WHAT YOU HAVE TO DO.
Please write out everything from the row containing "Task: Click the" down to the row containing "point(44,428)" as a numbered list, skipping blank lines and leaving out the pictures.

ENTRIES SUPPLIED.
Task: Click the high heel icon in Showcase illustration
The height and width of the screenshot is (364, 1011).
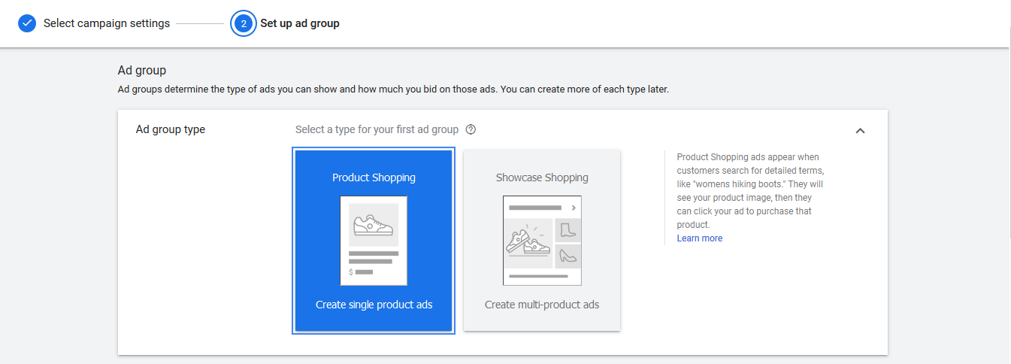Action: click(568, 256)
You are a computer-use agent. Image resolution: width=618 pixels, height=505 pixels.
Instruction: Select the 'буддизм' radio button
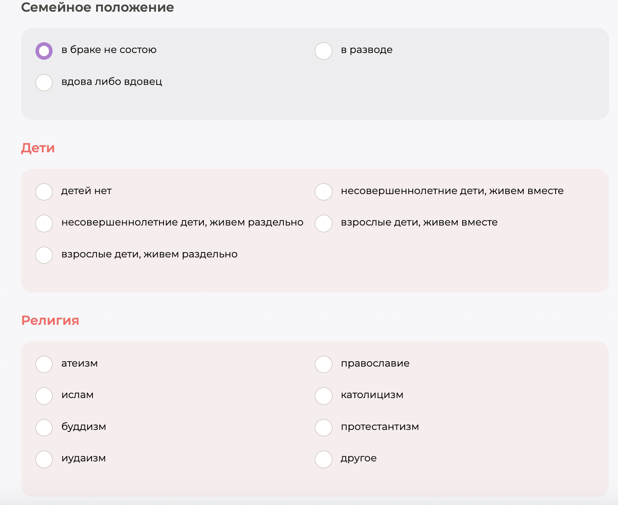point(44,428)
...
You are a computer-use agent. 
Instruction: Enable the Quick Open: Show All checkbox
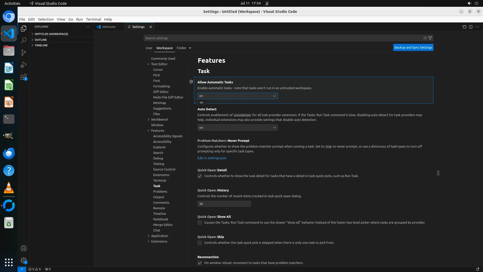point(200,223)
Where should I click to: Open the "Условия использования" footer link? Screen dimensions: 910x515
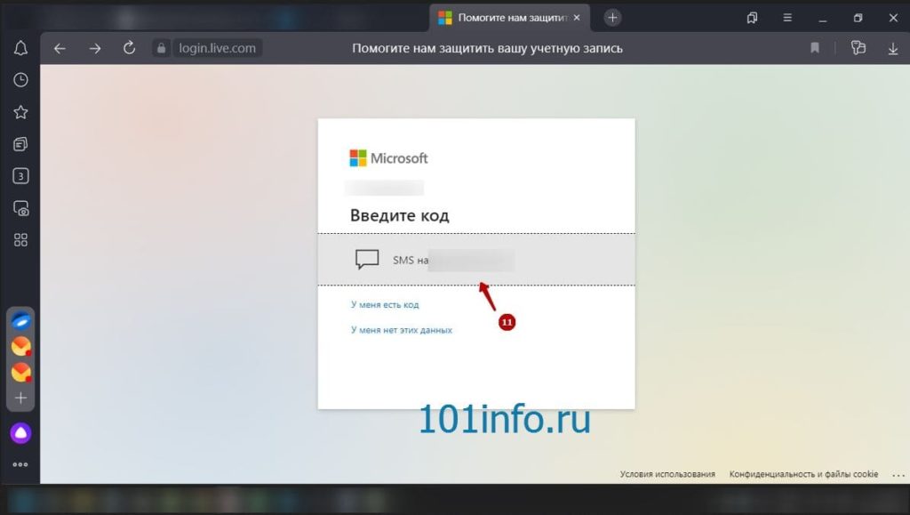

ANSWER FOR THIS EXERCISE.
1. Task: Click the high heel icon in Showcase illustration
2. The height and width of the screenshot is (364, 1011).
3. Action: click(568, 256)
4. You are a computer-use agent. Image resolution: width=618 pixels, height=505 pixels.
5. Instruction: Select the 'буддизм' radio button
6. point(44,428)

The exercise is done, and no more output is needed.